Our categories have changed somewhat since Biblical times. Our world is not divided between Samaritans, lepers, tax collectors and the "possessed," these days. We just don't understand the world in those terms, anymore. However, those same dividing lines are there, just termed differently. Our world today is one of Muslims, immigrants, black people referred to as "thugs" and LGBTQ+ persons. Just like in Jesus' time, not only are people unfairly excluded by they are blamed on top of it—they are called "sinners" even though they are not necessarily any more sinful than anyone else. But mainstream society wants a way to rationalize their treatment, after all, no one wants to think of themselves as unfair or cruel.
Further, our world is divided is between conservatives and liberals, Christians and atheists, Catholics and evangelicals, the university educated and the street smart, pro-choice and pro-life, you name it. Each side has demonized the other. The less we know of each other, the easier it is to demonize each other.
Who are those that society wants to relegate to a lesser status—a lesser class—a lesser caste? Those seemed to be the groups that Jesus went right toward. After all, the Samaritans, lepers, tax collectors and the possessed were considered the lowest of the low when Jesus walked this earth.
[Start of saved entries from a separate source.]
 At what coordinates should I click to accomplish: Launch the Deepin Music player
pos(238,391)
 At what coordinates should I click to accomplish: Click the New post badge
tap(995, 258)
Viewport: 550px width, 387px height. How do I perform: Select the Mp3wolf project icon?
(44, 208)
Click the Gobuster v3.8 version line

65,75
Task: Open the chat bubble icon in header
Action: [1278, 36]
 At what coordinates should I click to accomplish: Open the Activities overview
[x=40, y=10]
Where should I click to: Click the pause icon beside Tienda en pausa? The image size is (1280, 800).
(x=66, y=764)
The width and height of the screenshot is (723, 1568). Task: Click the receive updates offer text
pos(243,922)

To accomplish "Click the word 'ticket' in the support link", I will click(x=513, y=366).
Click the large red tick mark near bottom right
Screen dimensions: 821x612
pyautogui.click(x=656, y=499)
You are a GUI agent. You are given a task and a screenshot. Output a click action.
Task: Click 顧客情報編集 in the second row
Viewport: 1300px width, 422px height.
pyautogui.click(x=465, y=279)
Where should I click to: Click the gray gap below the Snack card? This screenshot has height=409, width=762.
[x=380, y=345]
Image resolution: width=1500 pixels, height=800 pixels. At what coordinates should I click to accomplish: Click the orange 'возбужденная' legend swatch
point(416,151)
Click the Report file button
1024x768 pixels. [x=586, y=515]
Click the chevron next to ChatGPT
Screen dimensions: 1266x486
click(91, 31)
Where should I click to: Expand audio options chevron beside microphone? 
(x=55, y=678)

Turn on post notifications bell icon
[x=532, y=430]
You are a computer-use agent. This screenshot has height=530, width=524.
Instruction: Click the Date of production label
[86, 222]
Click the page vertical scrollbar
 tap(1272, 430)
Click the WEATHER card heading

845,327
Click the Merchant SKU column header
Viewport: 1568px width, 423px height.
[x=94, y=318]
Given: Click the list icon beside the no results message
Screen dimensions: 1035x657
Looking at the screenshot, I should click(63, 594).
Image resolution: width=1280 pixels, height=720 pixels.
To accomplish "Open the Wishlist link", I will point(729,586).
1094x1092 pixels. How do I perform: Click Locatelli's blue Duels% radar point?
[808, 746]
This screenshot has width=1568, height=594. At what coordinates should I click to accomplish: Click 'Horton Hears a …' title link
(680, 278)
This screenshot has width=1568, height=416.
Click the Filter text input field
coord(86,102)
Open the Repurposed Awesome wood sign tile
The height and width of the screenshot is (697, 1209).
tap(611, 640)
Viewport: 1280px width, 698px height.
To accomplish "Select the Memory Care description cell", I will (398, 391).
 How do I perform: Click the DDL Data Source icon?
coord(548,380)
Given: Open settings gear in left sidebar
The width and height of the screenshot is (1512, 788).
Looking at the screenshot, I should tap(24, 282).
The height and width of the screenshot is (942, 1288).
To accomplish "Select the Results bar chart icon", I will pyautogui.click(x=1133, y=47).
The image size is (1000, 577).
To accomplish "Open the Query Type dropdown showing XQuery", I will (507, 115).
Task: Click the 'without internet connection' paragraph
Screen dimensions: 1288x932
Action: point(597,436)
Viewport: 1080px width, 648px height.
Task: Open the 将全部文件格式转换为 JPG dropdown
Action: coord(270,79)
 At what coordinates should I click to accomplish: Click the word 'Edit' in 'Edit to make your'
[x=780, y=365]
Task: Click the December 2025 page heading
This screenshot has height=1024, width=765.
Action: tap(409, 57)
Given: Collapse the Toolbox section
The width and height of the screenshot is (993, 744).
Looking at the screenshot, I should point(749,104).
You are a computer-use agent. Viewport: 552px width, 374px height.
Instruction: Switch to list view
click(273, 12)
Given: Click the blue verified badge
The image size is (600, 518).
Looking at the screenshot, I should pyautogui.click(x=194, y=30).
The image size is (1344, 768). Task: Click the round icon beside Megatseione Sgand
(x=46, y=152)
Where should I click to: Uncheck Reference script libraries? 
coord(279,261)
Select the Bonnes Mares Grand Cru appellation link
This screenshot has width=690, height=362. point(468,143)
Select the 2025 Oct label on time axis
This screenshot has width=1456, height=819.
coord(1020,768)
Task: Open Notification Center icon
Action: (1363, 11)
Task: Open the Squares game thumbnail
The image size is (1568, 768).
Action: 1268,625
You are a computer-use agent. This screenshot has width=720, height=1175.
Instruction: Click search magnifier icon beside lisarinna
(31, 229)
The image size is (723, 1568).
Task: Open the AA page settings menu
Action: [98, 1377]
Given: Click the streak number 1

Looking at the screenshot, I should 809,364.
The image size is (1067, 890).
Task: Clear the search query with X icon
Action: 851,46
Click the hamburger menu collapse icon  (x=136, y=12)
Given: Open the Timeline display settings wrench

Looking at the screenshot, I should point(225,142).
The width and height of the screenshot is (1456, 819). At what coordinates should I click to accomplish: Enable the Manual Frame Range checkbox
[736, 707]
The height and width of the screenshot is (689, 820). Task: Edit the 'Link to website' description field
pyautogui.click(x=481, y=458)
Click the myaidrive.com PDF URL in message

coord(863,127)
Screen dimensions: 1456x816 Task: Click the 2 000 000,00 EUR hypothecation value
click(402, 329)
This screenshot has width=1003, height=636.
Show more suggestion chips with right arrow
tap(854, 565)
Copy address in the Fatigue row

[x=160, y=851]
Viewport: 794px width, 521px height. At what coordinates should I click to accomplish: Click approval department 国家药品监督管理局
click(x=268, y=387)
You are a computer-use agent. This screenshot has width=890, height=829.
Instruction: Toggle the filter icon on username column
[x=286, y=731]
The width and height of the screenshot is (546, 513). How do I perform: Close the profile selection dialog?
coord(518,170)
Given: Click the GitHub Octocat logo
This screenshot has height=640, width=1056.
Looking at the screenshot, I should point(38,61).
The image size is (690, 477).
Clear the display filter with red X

Jesus was constantly witnessing to the God-given dignity of every person and the equality of all. He moved through society as if he didn't recognize at all its labels, statuses, privileges and restrictions on recognizing human dignity. But in a sense he did recognize them, because witnessed against them. He just kept putting the last first, turning tables and shocking everyone. After all, he had developed quite a reputation for hanging around with "sinners and tax collectors" (Matthew 9:10-17,Mark 2:15-22,Luke 5:29-39). He did this to such an extent he became known for associating himself with society's discards.
I can almost hear Jesus saying through his actions:
Jesus: "Yes, even "these people"!"
Bewildered disciples: "Even them??"
Jesus: "Yes, especially them!"
Can you get to know some unpopular, hated group of people to such an extent that you get known as one of them? That you suffer along with them? Eschewing society's labels and getting to know people directly is still as radical and life-affirming today as it was when Jesus walked this earth two millennia ago.